# <center>Week 1 Assignment</center>
In this week's FTE, we examined CSV and JSON file formats. We wrote code to manually convert a specific CSV file to a specific JSON in the process. 

In [1]:
# Read CSV file. This wouldn't work well for very large files
with open('data/scientists.csv') as f:
    reader = csv.DictReader(f)
    rows = list(reader)
    
# Write JSON file to disk
with open('data/scientists.json', 'w') as f:
    json.dump(rows, f)

FileNotFoundError: [Errno 2] No such file or directory: 'data/scientists.csv'

## Part 1

The comment above the CSV section makes an assumption and says it wouldn't work for large files. Use the following articles to understand the terms **eager evaluation** and **lazy evaluation**:
* https://en.wikipedia.org/wiki/Eager_evaluation
* https://en.wikipedia.org/wiki/Lazy_evaluation

Now answer the following questions:

1. In light of the two definitions above, what is the assumption made by that comment?
2. Explain why that assumption is right or wrong.
3. Is it safe to use the code above on large files?
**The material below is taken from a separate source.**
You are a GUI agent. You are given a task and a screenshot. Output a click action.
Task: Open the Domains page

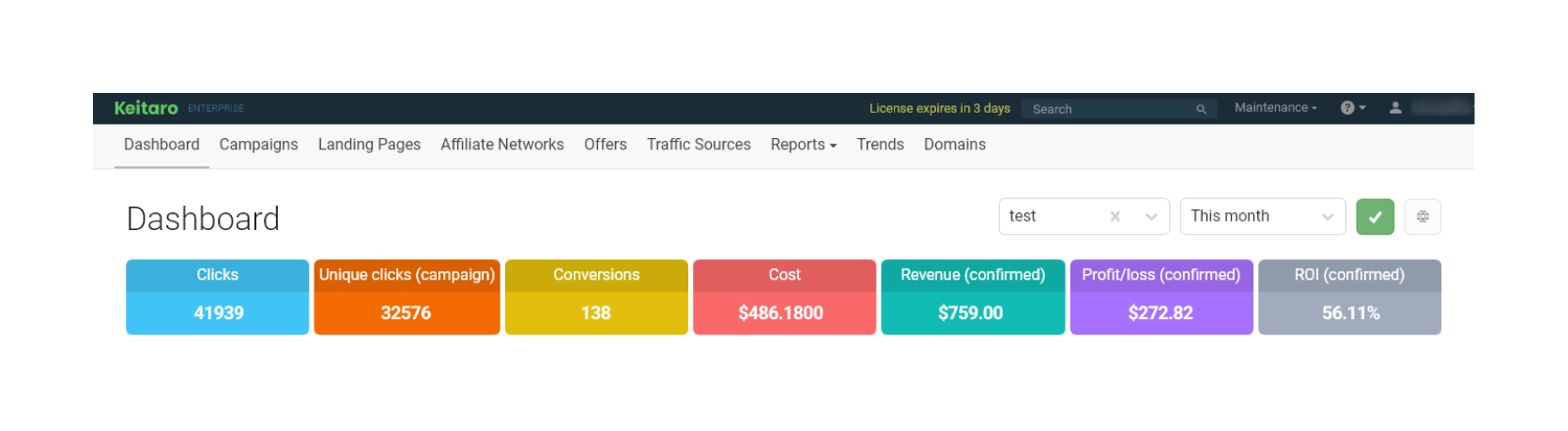(954, 145)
Eager Evaluation stores fully computes values before they are required. Greedy evaluation computes as soon as its arguments are known (Imperative languages are generally greedily evaluated). Greedy and Eager evaluations seem a lot alike but eager evaluation allows to create a large workload of values to be evaluated where as greed ebaluation would immediately evaluate them. 

**Pros**
* More Control
* More Transparent

__Cons__
* More responsibility for the developer
* Potential overhead more memory intense 

Lazy Evaluation only computes a value when it is needed. The assumption made by that comment is that the entire file will be read directly into memeory and not used immediately. Advantages of Lazy Evaluation
* It allows the language runtime to discard sub-expression that are not directly linked to the final result of the expression
* It allows faster computations, only access the needed data
* It allows the programmer to access components of data structures out-of-order after initializing them 
* Great for using not-frequently access data

Eager and Lazy Evaluation really depends on the langague you are working in.
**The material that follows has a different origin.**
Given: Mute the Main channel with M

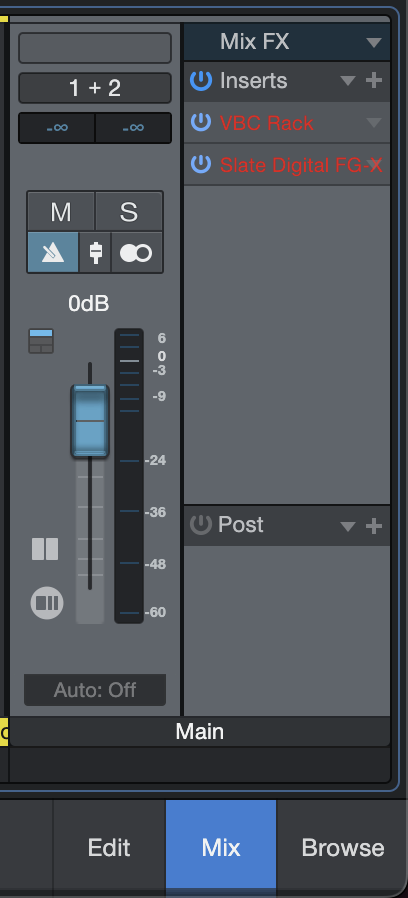Looking at the screenshot, I should (x=61, y=212).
1. In light of the two definitions above, what is the assumption made by that comment?
* The assumption made above is that the entire file is being read and used immediately and if it is a large file it will run into memory issues. The better faster way would be to read in the file by chucks or process the data when reading in in


3. Is it safe to use the code above on large files?
    * It really depends on the system you are working on and how large the file is. There are better/faster ways to get a file from CSV to JSON like do a json.dump while reading the file in (process the data while reading it in)

## Part 2

Programmers hate code written for a specific case, "I don't care if it can solve one special case, I want it to solve *all* cases." This generalization process is called **"abstraction"**.

1. Generalize the CSV->JSON code above into a function that can work for any CSV file and any JSON file (within reason).
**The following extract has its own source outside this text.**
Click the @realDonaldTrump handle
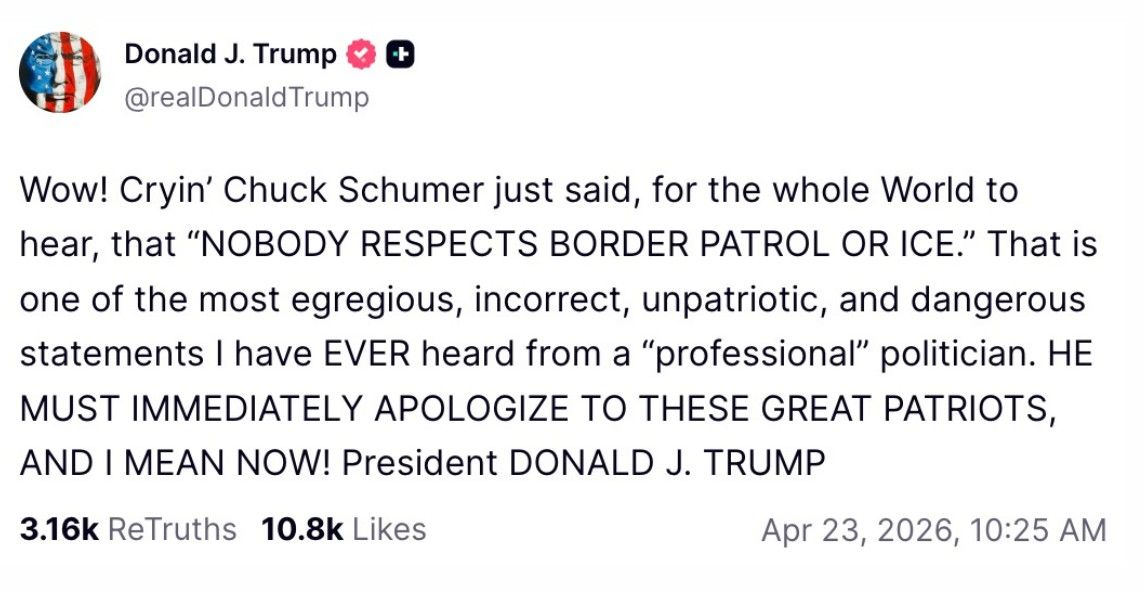This screenshot has width=1144, height=592. (246, 98)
Being able to convert in only one direction is only helpful half the time. Specious math aside, 

2. Write a generalized JSON->CSV converter function.

3. Use the functions to do a "round-trip" (CSV->JSON->CSV or JSON->CSV->JSON) on the Consumer Complaint Database data found at https://catalog.data.gov/dataset/consumer-complaint-database#topic=consumer_navigation

When you are done with the two functions, the original and the round-trip files should be reasonably identical.

**Hint:** Mac and Linux have a command line tool called 'diff' that will show differences between two files. Windows users can use the 'fc' command on the command line. See this answer on StackOverflow for alternatives: https://stackoverflow.com/questions/6877238/what-is-the-windows-equivalent-of-the-diff-command

**Also: No using libraries like Pandas that will automatically do the conversion!!** The purpose of this exercise is for you to get a fairly deep understanding of the two formats and using a converter will not fulfill that purpose. 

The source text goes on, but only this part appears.